* begin STORED ROWS *

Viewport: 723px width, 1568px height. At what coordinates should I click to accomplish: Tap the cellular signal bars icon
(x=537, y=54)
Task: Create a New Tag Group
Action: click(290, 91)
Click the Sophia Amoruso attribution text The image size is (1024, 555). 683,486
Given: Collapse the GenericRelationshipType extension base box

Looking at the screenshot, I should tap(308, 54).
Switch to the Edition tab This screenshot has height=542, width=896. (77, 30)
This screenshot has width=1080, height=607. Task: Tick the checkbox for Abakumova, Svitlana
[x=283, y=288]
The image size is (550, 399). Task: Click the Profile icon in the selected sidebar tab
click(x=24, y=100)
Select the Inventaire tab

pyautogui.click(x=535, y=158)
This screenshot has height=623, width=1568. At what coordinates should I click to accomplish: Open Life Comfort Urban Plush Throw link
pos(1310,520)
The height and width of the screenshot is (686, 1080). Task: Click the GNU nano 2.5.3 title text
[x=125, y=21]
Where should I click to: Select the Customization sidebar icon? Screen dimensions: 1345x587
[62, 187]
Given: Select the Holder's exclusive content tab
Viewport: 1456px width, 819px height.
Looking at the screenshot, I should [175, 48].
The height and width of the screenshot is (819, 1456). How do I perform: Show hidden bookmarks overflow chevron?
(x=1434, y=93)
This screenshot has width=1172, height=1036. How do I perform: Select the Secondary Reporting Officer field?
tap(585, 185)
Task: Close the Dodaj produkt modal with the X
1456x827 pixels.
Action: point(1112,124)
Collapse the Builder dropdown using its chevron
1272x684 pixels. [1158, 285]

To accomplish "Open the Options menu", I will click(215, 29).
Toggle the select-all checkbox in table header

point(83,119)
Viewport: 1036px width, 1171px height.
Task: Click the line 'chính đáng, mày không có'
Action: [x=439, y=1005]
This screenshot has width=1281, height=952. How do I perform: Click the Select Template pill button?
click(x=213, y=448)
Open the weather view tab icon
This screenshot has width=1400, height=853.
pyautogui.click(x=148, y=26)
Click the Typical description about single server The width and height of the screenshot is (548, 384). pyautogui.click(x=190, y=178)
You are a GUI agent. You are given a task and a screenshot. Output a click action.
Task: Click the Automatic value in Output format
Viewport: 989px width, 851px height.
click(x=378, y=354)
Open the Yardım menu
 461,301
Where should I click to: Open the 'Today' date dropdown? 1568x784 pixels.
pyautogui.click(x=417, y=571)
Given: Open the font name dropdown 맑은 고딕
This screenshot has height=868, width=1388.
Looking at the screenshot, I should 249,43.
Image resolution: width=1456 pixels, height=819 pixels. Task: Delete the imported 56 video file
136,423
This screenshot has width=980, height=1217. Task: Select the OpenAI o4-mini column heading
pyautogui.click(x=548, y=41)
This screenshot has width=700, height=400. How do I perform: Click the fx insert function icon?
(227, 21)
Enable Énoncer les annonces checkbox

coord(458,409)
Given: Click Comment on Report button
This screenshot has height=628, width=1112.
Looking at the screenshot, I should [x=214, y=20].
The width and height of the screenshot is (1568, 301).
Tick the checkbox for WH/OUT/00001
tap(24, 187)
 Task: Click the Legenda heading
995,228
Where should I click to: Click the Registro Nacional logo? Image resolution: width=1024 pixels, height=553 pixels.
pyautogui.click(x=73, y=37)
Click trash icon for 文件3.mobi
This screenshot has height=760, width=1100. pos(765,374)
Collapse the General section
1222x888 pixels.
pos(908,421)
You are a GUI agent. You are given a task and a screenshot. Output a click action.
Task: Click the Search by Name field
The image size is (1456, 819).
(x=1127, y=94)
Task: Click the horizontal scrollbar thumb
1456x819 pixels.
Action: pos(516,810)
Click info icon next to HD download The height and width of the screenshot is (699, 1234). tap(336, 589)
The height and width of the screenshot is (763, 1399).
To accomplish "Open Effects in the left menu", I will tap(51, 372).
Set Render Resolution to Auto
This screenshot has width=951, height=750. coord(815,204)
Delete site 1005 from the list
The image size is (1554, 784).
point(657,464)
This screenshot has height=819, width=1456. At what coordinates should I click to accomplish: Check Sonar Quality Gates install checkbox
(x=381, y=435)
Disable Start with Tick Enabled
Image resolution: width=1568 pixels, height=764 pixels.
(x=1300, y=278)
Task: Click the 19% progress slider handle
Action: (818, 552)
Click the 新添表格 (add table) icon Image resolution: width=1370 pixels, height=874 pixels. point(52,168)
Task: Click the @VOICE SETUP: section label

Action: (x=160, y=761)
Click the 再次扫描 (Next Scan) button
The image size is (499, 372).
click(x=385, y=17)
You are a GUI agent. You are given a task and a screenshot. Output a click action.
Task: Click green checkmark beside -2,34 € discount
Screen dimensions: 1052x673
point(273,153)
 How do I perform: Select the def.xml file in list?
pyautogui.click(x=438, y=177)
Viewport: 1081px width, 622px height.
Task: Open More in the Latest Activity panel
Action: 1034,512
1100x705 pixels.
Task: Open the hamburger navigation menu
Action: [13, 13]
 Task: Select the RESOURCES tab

* end STORED ROWS *

Copy all of the records above line for line, with no changes.

Viewport: 723px width, 1568px height. At what coordinates should I click to accomplish: Tap the cellular signal bars icon
(x=537, y=54)
Task: Create a New Tag Group
Action: click(290, 91)
Click the Sophia Amoruso attribution text The image size is (1024, 555). 683,486
Given: Collapse the GenericRelationshipType extension base box

Looking at the screenshot, I should tap(308, 54).
Switch to the Edition tab This screenshot has height=542, width=896. (77, 30)
This screenshot has width=1080, height=607. Task: Tick the checkbox for Abakumova, Svitlana
[x=283, y=288]
The image size is (550, 399). Task: Click the Profile icon in the selected sidebar tab
click(x=24, y=100)
Select the Inventaire tab

pyautogui.click(x=535, y=158)
This screenshot has height=623, width=1568. At what coordinates should I click to accomplish: Open Life Comfort Urban Plush Throw link
pos(1310,520)
The height and width of the screenshot is (686, 1080). Task: Click the GNU nano 2.5.3 title text
[x=125, y=21]
Where should I click to: Select the Customization sidebar icon? Screen dimensions: 1345x587
[62, 187]
Given: Select the Holder's exclusive content tab
Viewport: 1456px width, 819px height.
Looking at the screenshot, I should [175, 48].
The height and width of the screenshot is (819, 1456). How do I perform: Show hidden bookmarks overflow chevron?
(x=1434, y=93)
This screenshot has width=1172, height=1036. How do I perform: Select the Secondary Reporting Officer field?
tap(585, 185)
Task: Close the Dodaj produkt modal with the X
1456x827 pixels.
Action: point(1112,124)
Collapse the Builder dropdown using its chevron
1272x684 pixels. [1158, 285]

To accomplish "Open the Options menu", I will click(215, 29).
Toggle the select-all checkbox in table header

point(83,119)
Viewport: 1036px width, 1171px height.
Task: Click the line 'chính đáng, mày không có'
Action: [x=439, y=1005]
This screenshot has width=1281, height=952. How do I perform: Click the Select Template pill button?
click(x=213, y=448)
Open the weather view tab icon
This screenshot has width=1400, height=853.
pyautogui.click(x=148, y=26)
Click the Typical description about single server The width and height of the screenshot is (548, 384). pyautogui.click(x=190, y=178)
You are a GUI agent. You are given a task and a screenshot. Output a click action.
Task: Click the Automatic value in Output format
Viewport: 989px width, 851px height.
click(x=378, y=354)
Open the Yardım menu
 461,301
Where should I click to: Open the 'Today' date dropdown? 1568x784 pixels.
pyautogui.click(x=417, y=571)
Given: Open the font name dropdown 맑은 고딕
This screenshot has height=868, width=1388.
Looking at the screenshot, I should 249,43.
Image resolution: width=1456 pixels, height=819 pixels. Task: Delete the imported 56 video file
136,423
This screenshot has width=980, height=1217. Task: Select the OpenAI o4-mini column heading
pyautogui.click(x=548, y=41)
This screenshot has width=700, height=400. How do I perform: Click the fx insert function icon?
(227, 21)
Enable Énoncer les annonces checkbox

coord(458,409)
Given: Click Comment on Report button
This screenshot has height=628, width=1112.
Looking at the screenshot, I should [x=214, y=20].
The width and height of the screenshot is (1568, 301).
Tick the checkbox for WH/OUT/00001
tap(24, 187)
 Task: Click the Legenda heading
995,228
Where should I click to: Click the Registro Nacional logo? Image resolution: width=1024 pixels, height=553 pixels.
pyautogui.click(x=73, y=37)
Click trash icon for 文件3.mobi
This screenshot has height=760, width=1100. pos(765,374)
Collapse the General section
1222x888 pixels.
pos(908,421)
You are a GUI agent. You are given a task and a screenshot. Output a click action.
Task: Click the Search by Name field
The image size is (1456, 819).
(x=1127, y=94)
Task: Click the horizontal scrollbar thumb
1456x819 pixels.
Action: pos(516,810)
Click info icon next to HD download The height and width of the screenshot is (699, 1234). tap(336, 589)
The height and width of the screenshot is (763, 1399).
To accomplish "Open Effects in the left menu", I will tap(51, 372).
Set Render Resolution to Auto
This screenshot has width=951, height=750. coord(815,204)
Delete site 1005 from the list
The image size is (1554, 784).
point(657,464)
This screenshot has height=819, width=1456. At what coordinates should I click to accomplish: Check Sonar Quality Gates install checkbox
(x=381, y=435)
Disable Start with Tick Enabled
Image resolution: width=1568 pixels, height=764 pixels.
(x=1300, y=278)
Task: Click the 19% progress slider handle
Action: (818, 552)
Click the 新添表格 (add table) icon Image resolution: width=1370 pixels, height=874 pixels. point(52,168)
Task: Click the @VOICE SETUP: section label

Action: (x=160, y=761)
Click the 再次扫描 (Next Scan) button
The image size is (499, 372).
click(x=385, y=17)
You are a GUI agent. You are given a task and a screenshot. Output a click action.
Task: Click green checkmark beside -2,34 € discount
Screen dimensions: 1052x673
point(273,153)
 How do I perform: Select the def.xml file in list?
pyautogui.click(x=438, y=177)
Viewport: 1081px width, 622px height.
Task: Open More in the Latest Activity panel
Action: 1034,512
1100x705 pixels.
Task: Open the hamburger navigation menu
Action: [13, 13]
 Task: Select the RESOURCES tab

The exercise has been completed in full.